→ **Extract**
····················

On February 19, 2018, the Civil Association for Equality and Justice (ACIJ) requested information regarding the reimbursements for exports in Patagonian ports, as provided by Law No. 23.018 and Decree No. 2229/15. Specifically, it requested disaggregated information during the period between 2012-2018 regarding how many were the beneficiaries of each expense; the individuals and legal entities that benefited from each expense, and the amount of benefit received by each of them; what amount and/or percentage each expense benefited each decile and/or quintile of the population. The ACIJ added that if the last information was unavailable, it requested any information related to “the incidence of each one of the tax expenditures, or with the socioeconomic profile of its beneficiaries” [p. 1]. The AFIP answered the request by saying that during the period between 2015-2016, 149 exporters received benefits. Additionally, it maintained that “regarding the amounts or percentages of the benefit to each decile and/or quintile of the population, it is reported that the AFIP does not have said calculation” [p. 2-3].
The ACIJ made an identical request for information on August 21, 2018, before the Ministry of Production, who answered, on October 2, 2018, that the Federal Public Revenue Administration was the competent authority to fulfill the request.
On November 7, 2018, the ACIJ submitted again, before the AFIP, an access to information request. On November 29, 2018, the AFIP answered stating that it would need an extension to fulfill the request.
Finally, on January 28, 2019, the authority decided to partially deny the request under the argument that the exception provided for in article 8, paragraph i) of Law No. 27.275 protected personal data, in accordance with Law No. 25.326.

····················

→ **Information shown**
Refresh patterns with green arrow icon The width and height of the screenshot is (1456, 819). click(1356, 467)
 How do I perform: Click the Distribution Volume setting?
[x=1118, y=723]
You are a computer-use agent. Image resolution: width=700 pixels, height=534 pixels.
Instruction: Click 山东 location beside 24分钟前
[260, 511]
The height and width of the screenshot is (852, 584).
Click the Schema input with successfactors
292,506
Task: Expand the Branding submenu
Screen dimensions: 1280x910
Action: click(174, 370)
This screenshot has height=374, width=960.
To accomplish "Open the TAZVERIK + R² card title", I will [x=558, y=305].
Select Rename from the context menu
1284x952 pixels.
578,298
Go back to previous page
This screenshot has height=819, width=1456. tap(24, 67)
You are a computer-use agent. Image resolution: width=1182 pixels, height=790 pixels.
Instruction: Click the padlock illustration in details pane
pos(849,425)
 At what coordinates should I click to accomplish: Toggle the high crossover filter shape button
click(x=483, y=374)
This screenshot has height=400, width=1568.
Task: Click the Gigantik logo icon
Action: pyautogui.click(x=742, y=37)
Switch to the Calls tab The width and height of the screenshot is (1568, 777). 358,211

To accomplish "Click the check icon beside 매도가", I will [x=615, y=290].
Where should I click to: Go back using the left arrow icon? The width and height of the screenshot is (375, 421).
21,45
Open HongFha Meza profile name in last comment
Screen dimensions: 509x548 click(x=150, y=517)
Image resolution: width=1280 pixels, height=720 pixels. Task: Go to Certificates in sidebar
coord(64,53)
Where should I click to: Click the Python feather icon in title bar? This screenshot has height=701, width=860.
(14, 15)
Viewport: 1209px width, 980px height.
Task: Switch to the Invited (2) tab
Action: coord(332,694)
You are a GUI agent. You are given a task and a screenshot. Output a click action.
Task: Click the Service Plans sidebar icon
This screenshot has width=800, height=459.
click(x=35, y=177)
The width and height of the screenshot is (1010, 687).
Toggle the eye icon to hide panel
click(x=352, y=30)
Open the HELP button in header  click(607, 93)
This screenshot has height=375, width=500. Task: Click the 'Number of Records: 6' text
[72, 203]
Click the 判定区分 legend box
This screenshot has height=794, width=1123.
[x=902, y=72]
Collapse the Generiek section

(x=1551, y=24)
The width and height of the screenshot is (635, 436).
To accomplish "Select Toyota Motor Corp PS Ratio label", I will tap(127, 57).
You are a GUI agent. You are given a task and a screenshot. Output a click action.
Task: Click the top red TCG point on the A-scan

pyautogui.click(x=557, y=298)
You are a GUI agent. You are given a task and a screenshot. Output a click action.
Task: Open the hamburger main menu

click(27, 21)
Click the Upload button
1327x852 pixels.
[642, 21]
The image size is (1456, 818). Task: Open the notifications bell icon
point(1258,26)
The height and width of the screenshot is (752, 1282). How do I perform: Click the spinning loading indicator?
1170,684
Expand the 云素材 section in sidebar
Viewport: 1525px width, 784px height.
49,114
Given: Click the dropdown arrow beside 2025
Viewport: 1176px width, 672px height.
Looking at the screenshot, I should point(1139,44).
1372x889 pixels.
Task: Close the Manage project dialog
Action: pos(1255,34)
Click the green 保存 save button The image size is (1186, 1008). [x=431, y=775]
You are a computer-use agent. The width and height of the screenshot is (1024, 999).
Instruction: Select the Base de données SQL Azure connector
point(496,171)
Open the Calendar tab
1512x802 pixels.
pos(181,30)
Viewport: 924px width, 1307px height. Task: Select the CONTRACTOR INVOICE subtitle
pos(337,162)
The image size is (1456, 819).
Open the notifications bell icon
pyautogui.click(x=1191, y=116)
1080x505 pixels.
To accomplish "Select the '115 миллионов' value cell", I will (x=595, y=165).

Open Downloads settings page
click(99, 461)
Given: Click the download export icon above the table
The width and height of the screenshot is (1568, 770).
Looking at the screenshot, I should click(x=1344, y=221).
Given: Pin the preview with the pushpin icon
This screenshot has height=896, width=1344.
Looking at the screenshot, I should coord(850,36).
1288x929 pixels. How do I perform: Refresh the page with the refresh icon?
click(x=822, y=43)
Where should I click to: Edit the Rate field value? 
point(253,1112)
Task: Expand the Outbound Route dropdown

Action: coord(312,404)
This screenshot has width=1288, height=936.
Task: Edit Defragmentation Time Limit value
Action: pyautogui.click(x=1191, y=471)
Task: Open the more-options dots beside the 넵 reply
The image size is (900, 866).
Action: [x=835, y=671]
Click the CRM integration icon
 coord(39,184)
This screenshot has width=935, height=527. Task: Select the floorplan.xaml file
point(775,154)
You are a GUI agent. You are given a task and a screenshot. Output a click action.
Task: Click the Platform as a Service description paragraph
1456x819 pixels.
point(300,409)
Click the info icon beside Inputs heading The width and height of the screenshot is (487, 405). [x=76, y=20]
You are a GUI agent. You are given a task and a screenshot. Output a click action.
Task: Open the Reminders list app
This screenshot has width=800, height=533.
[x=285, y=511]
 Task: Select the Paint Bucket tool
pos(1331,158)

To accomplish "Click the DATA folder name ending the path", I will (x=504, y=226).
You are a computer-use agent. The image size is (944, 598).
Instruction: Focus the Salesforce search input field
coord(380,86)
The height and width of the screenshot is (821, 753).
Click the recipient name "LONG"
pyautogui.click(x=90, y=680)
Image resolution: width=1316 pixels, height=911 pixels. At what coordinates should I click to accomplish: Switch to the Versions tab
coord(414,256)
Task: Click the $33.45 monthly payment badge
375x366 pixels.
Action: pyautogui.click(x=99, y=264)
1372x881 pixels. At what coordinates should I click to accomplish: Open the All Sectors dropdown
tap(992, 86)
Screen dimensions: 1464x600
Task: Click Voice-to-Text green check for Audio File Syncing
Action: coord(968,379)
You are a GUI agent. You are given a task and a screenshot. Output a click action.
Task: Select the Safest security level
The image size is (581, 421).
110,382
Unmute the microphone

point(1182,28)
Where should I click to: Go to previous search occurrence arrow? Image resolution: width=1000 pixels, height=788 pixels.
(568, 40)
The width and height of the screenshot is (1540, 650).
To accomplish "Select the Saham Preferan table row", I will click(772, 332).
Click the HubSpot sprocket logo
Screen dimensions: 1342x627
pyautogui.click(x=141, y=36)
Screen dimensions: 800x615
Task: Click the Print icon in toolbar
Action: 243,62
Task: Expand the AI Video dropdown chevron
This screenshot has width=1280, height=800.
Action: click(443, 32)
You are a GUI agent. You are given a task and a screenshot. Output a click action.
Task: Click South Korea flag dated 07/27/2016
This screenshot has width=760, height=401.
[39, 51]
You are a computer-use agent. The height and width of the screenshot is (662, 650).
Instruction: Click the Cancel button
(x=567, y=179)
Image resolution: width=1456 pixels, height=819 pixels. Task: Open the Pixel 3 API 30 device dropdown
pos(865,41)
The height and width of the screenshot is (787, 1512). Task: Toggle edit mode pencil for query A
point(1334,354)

····················

→ **Things to do**
**a)** From the text on the ACIJ information request, repeat word for word the stretch from "Finally, on January" through "Law No. 25.326.".
**b)** Answer these questions on the ACIJ information request text:
(i) How many exporters received benefits between 2015 and 2016, according to the AFIP?
(ii) On what date did the Ministry of Production answer the ACIJ?
(iii) The partial denial relied on an exception in article 8, paragraph i) of which law?

→ **Answers to the tasks**
**a)**
Finally, on January 28, 2019, the authority decided to partially deny the request under the argument that the exception provided for in article 8, paragraph i) of Law No. 27.275 protected personal data, in accordance with Law No. 25.326.

**b)**
(i) 149 exporters
(ii) October 2, 2018
(iii) Law No. 27.275